The 57-year-old woman, Connie Culp, who was the person in the U.S. to receive a partial face transplant in 2008, has died from an infection-- almost 12 years after the groundbreaking surgery. The Cleveland Clinic-- where the face transplant operation took place-- said that Culp died on Wednesday, July 29, at the clinic due to an infection that was unrelated to the transplant.
Immunosuppressant drugs—which are prescribed to stop the body rejecting the implanted organ—can leave a patient vulnerable to infections and cancers. But in the case of Culp, whether such drugs caused the deadly infection, is yet to be revealed.
Connie Culp Was an 'Incredibly Brave' Woman
Dr. Frank Papay, who is the chair of Cleveland Clinic's dermatology and plastic surgery institute and was part of Culp's surgical team said she was an incredibly brave woman and became an inspiration to many. In a statement, Papay said, "she had been the longest-living face transplant patient to date."
It was in September 2004 when she was shot in her face by her husband, Tom Culp—who shot her from eight feet away. The gunshot damaged Culp's nose, cheeks, the roof of her mouth, and an eye. Only her chin, forehead, parts of her eyelids, and her lower lip were left intact.
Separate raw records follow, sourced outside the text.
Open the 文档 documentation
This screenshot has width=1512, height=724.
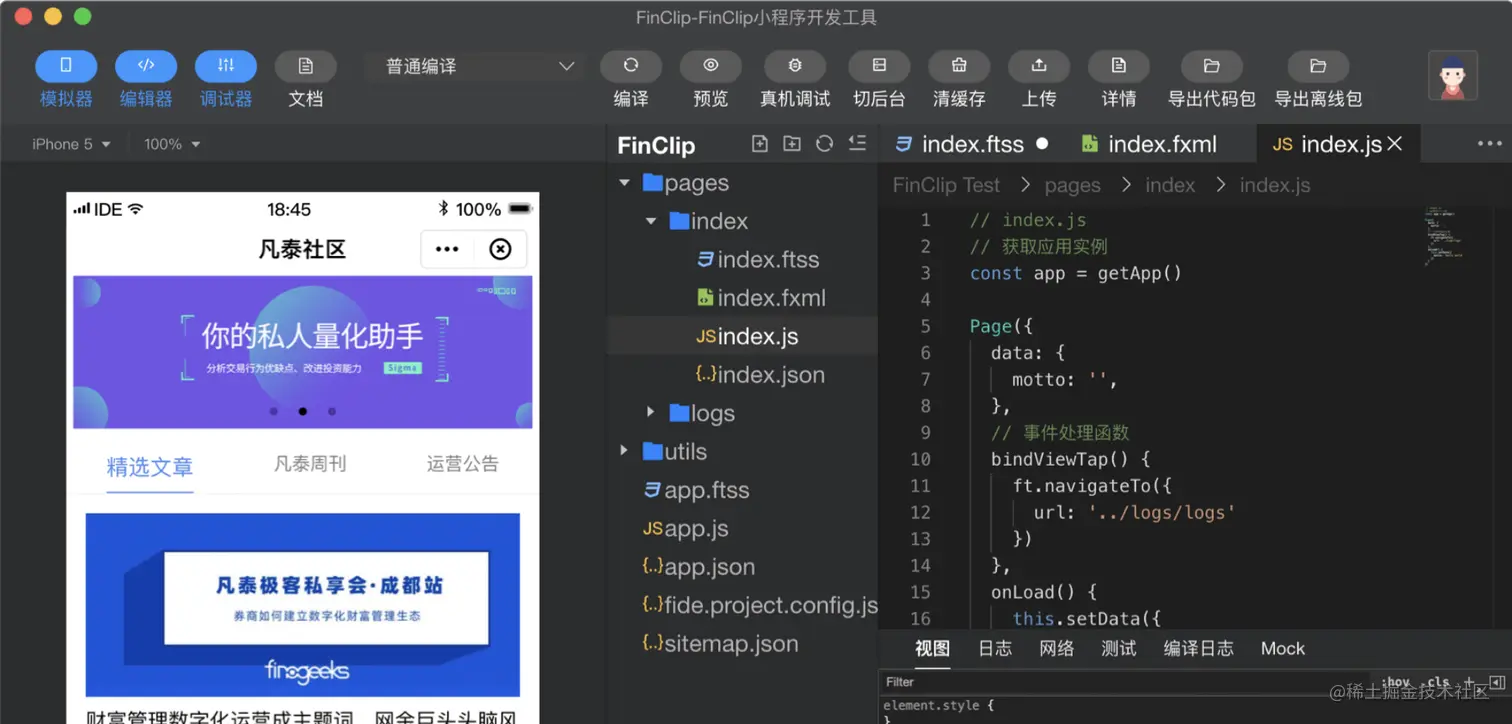coord(305,77)
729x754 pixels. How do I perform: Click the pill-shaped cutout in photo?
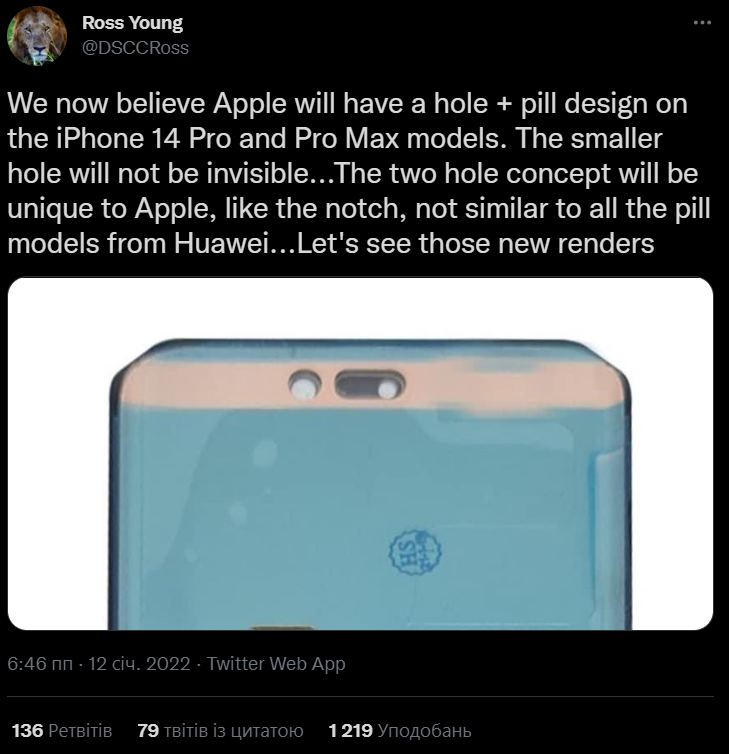click(x=370, y=385)
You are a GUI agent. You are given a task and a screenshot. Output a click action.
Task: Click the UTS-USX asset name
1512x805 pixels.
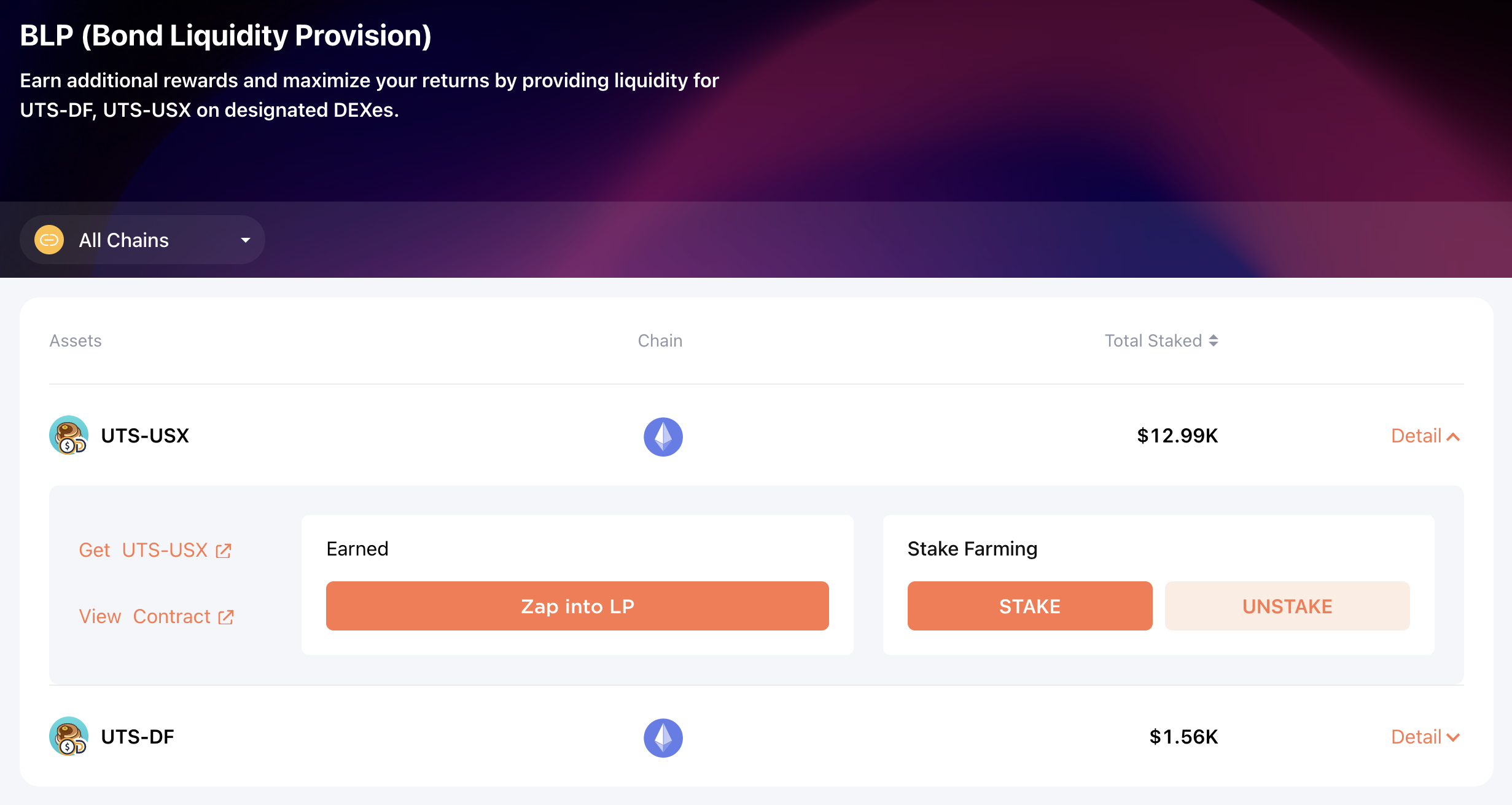click(x=145, y=436)
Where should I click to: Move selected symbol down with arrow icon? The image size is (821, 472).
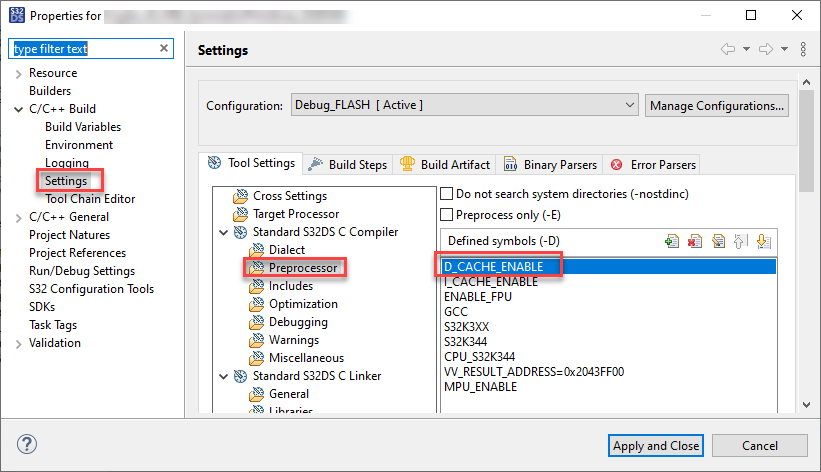(764, 241)
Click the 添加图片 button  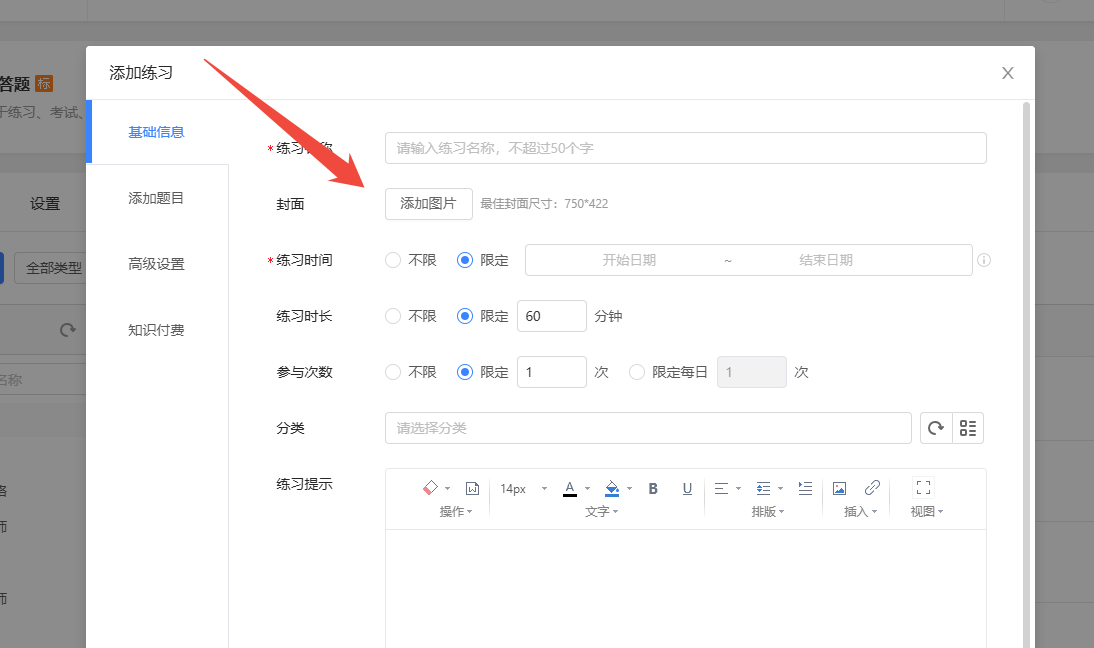pyautogui.click(x=428, y=203)
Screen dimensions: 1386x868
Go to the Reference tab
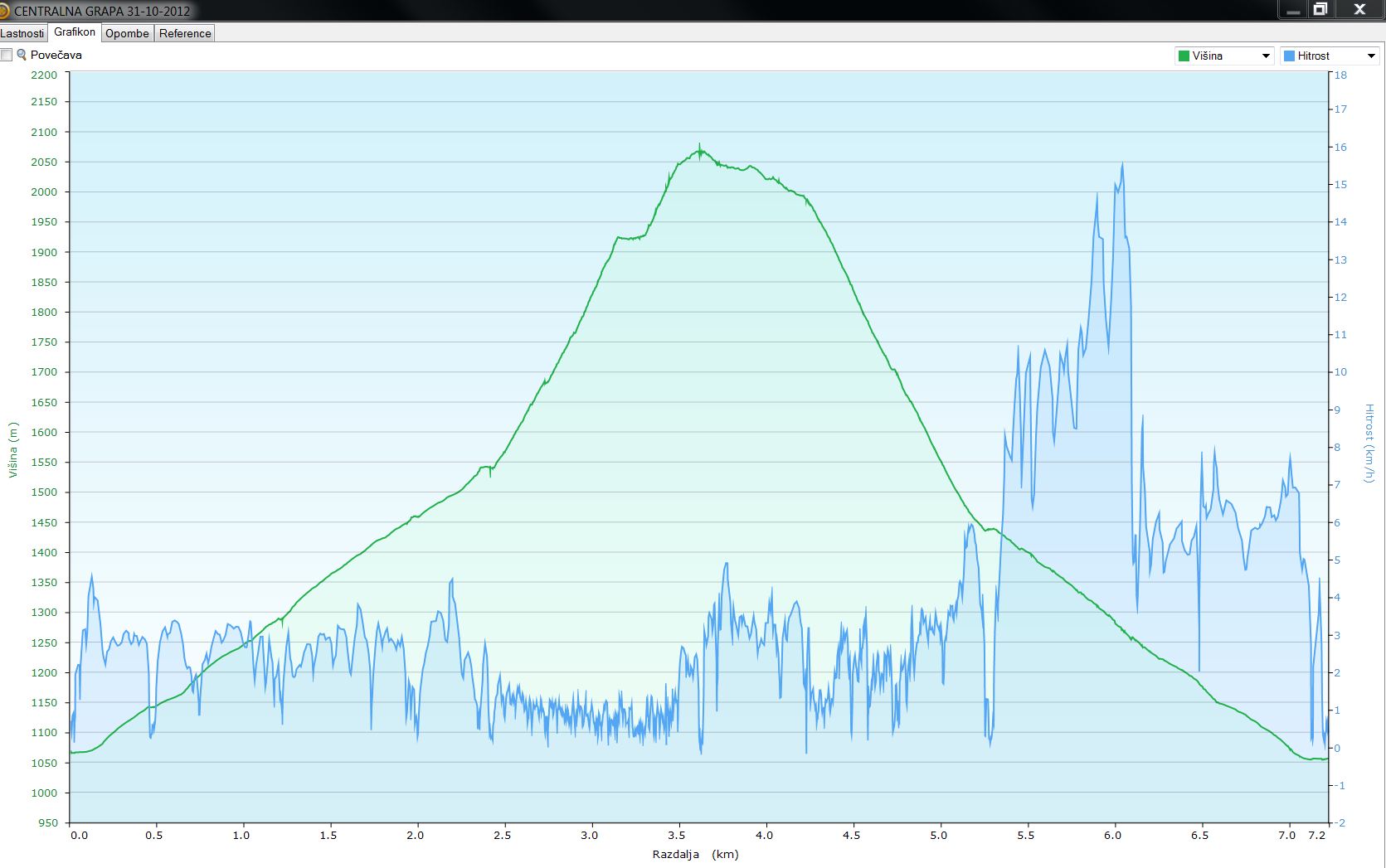[185, 33]

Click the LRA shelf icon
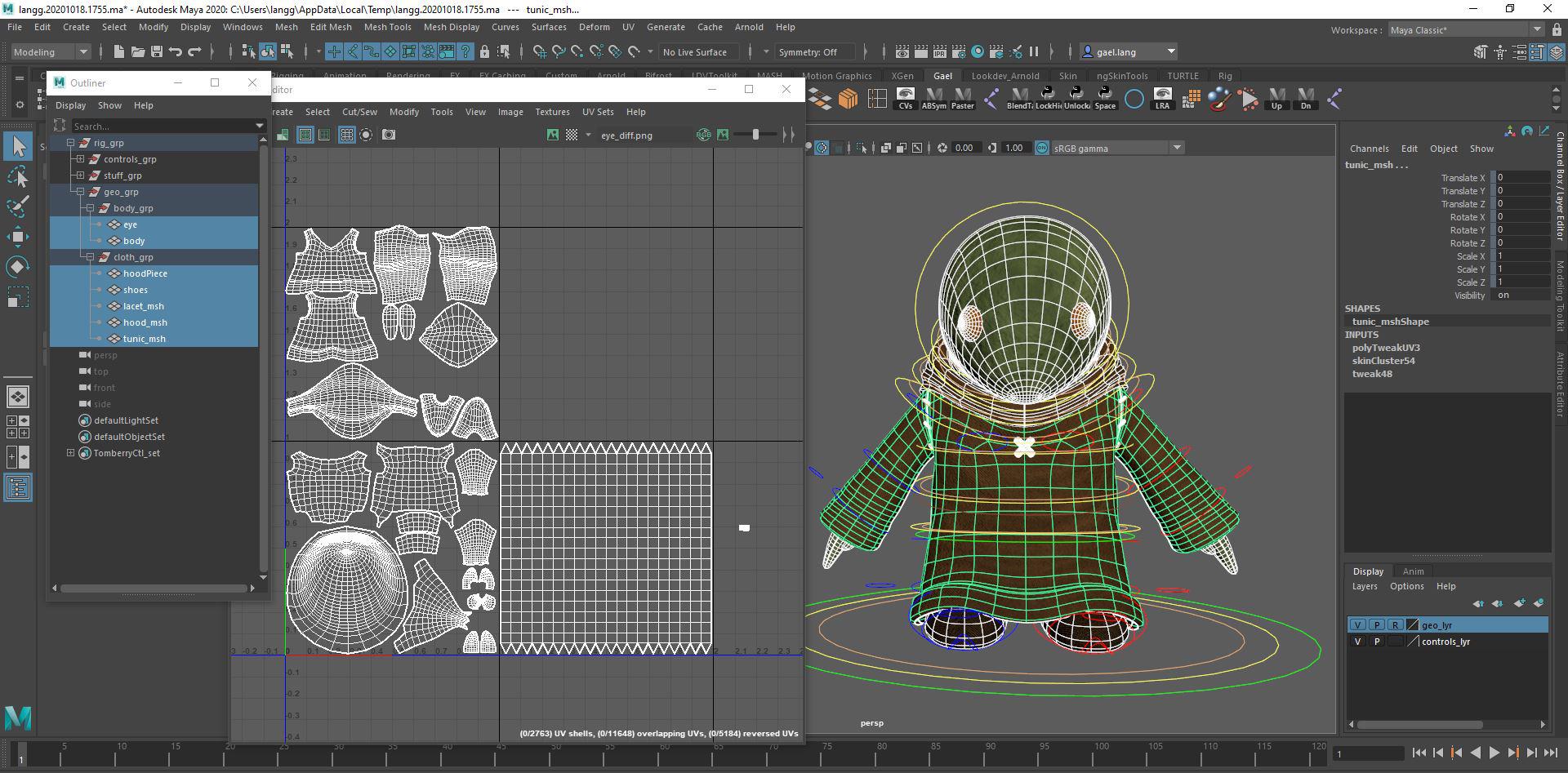pyautogui.click(x=1161, y=99)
Her husband faced only seven years of jail term for attempted aggravated murder.
The Ohio woman, Culp underwent 30 surgeries to try to fix her face, doctors took parts of her ribs to recreate the cheekbones and fixed the upper jaw using one of her leg bones. She also had several skin grafts from her thighs. But despite all these, she was not able to eat anything solid and breathe her own or smell.
Later in December 2008, a few years after the horrific incident, Polish transplant surgeon Dr. Maria Siemionow led a team of doctors to carry out a 22-hour operation at the Cleveland Clinic to replace 80 percent of Culp's face with muscles, bone, skin, nerves, and blood vessels from a donor, Anna Kasper—who died of a heart attack. It was the world's first near-total face transplant.
After the surgery, even though Culp's expressions were a bit wooden and her speech was at times difficult to understand, she was able to talk, smell, taste her food, and smile again. In 2011, Dr. Siemionow said Culp had a normal face after doctors reworked on her face. Later, she appeared in many television shows and become an advocate for organ donation.